Über die ersten Jahre
von Laura Eigenmann, Florian Vock, Roman Heggli, Kristina Schüpbach
Dieser Beitrag erschien zuerst auf schwulengeschichte.ch
Es ist ein zartes Jubiläum: Vor zehn Jahren, am 8. Februar 2012, wird die Milchjugend in einem WG-Keller gegründet. Doch was passierte danach? Wie entwickelte sich die Milchjugend von einem DIY- (=Do it Yourself-)Herzensprojekt einer kleinen Gruppe von Freund_innen, welche die Begeisterung für Politik, Kultur und einen Hang zur Weltverbesserung teilten, zu einer professionellen Organisation, die sich über mehrere «Jugendgenerationen» hinweg halten konnte? Vier Aktivist:innen der ersten Stunde blicken auf zehn ereignisreiche, unerwartete und wilde Jahre zurück.
Es startete mit einem gedruckten Magazin, eigentlich ein anachronistischer Akt in dieser Zeit, in der die Begeisterung für die Digitalisierung und das Web 2.0, wie wir das «neue» Internet damals nannten, noch frisch war. Aber – radikal wie wir uns fühlten – wollten wir genau dieser Internetisierung mit einem Magazin im altmodischen Zeitungsformat etwas entgegensetzen.

•••••

*Zu bearbeiten*. Wann und wo wurde die Milchjugend laut dem Auszug über ihre ersten Jahre gegründet? Die nachstehenden Zeilen spielen dafür keine Rolle.

*Daten zum Auffinden von Wörtern und Elementen*.

•••••

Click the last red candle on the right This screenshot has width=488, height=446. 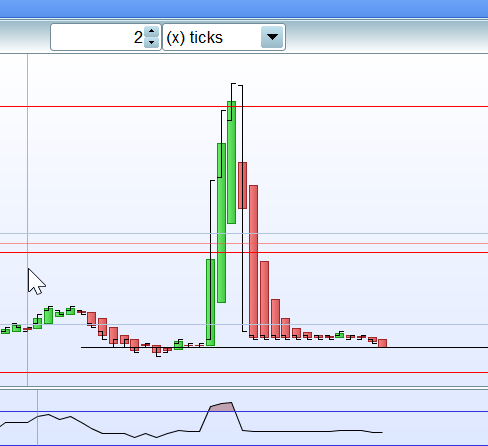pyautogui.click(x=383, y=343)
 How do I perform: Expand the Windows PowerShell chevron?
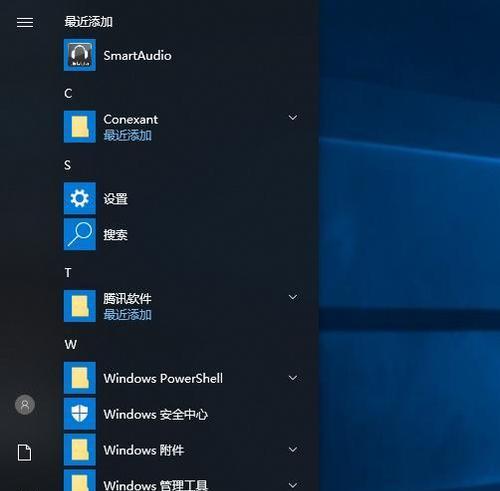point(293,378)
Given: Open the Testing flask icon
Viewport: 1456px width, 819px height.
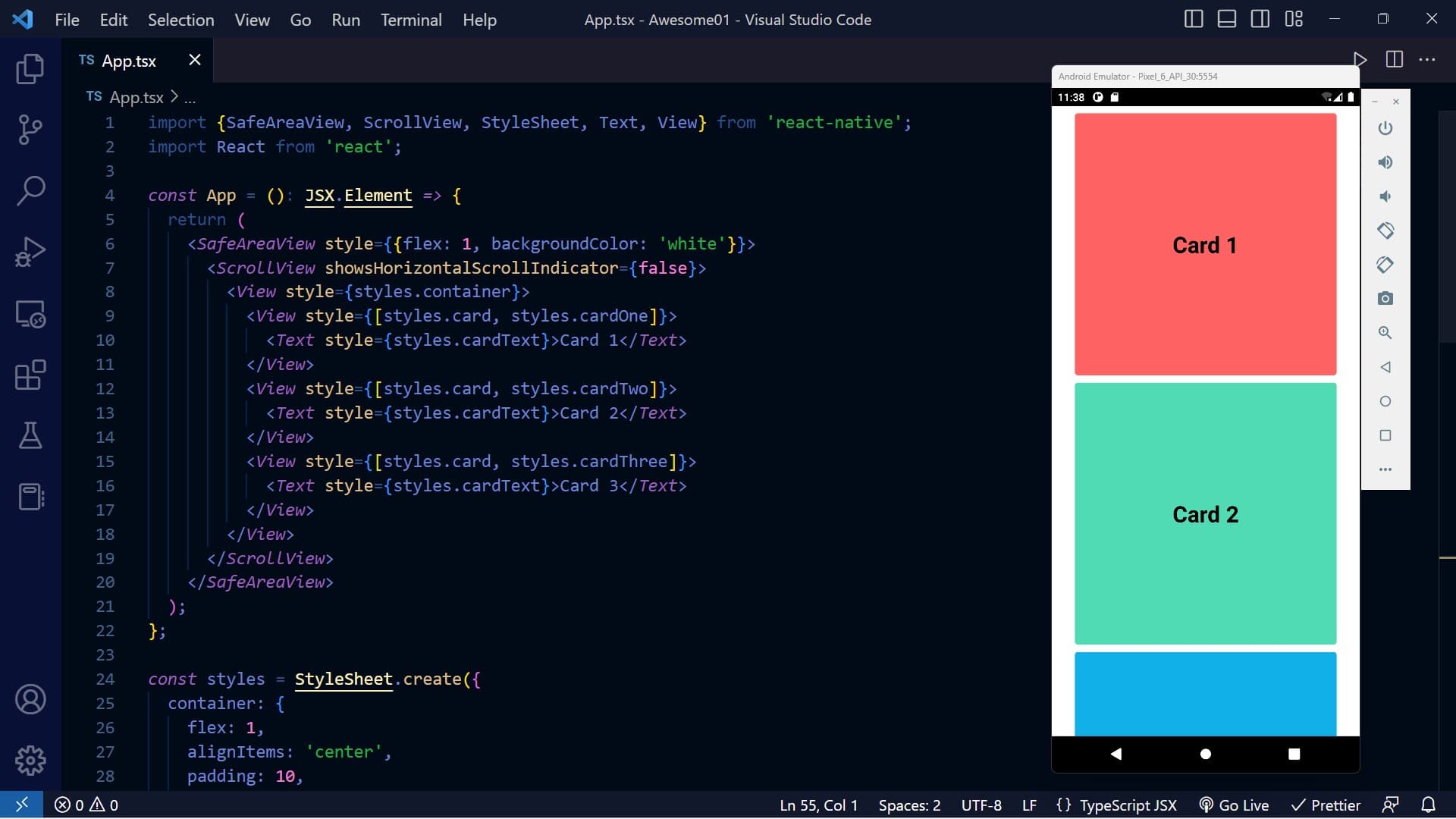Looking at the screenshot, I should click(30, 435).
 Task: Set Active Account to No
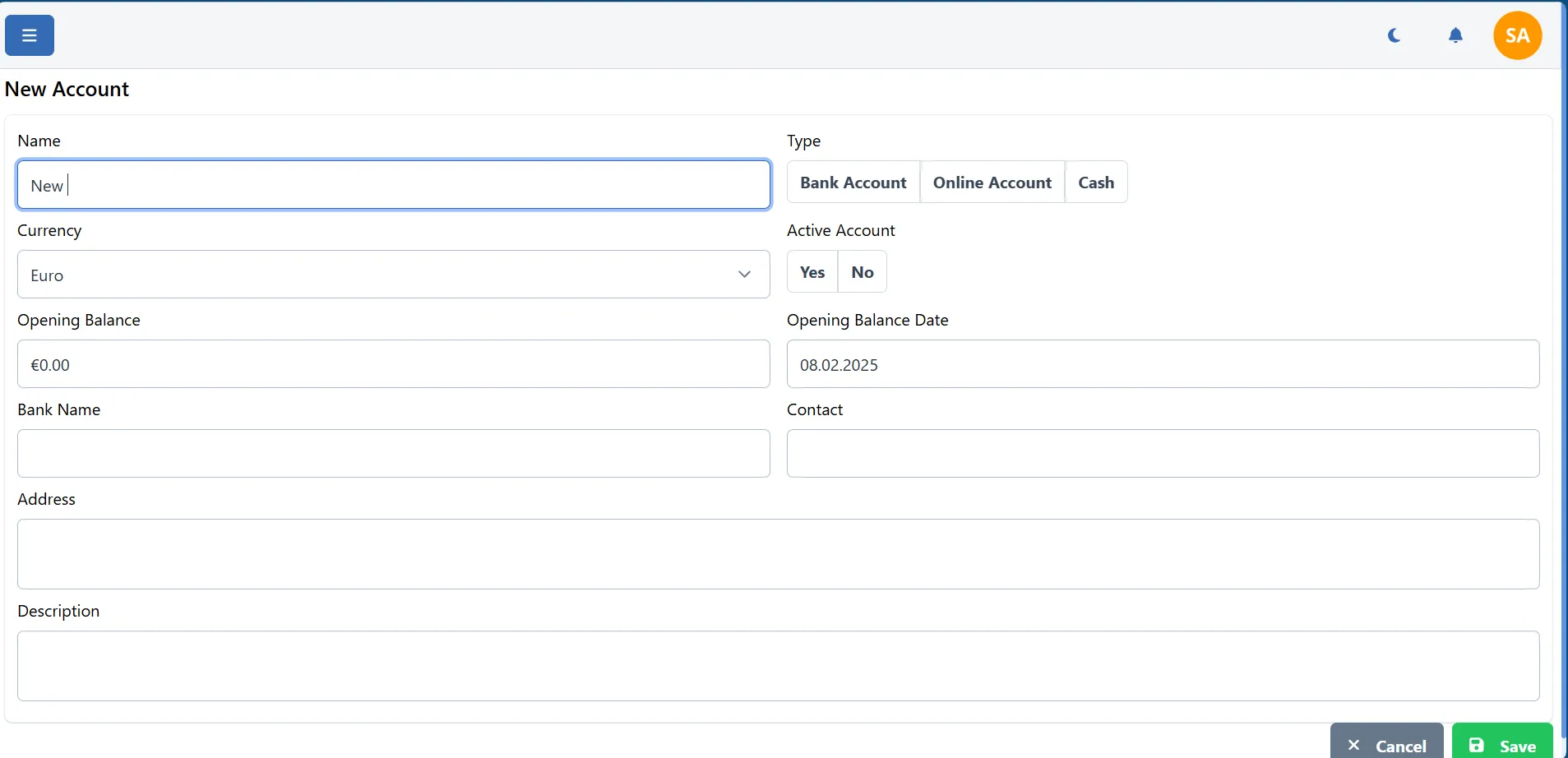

•••••

*Antwort*. Die Milchjugend wurde am 8. Februar 2012 in einem WG-Keller gegründet.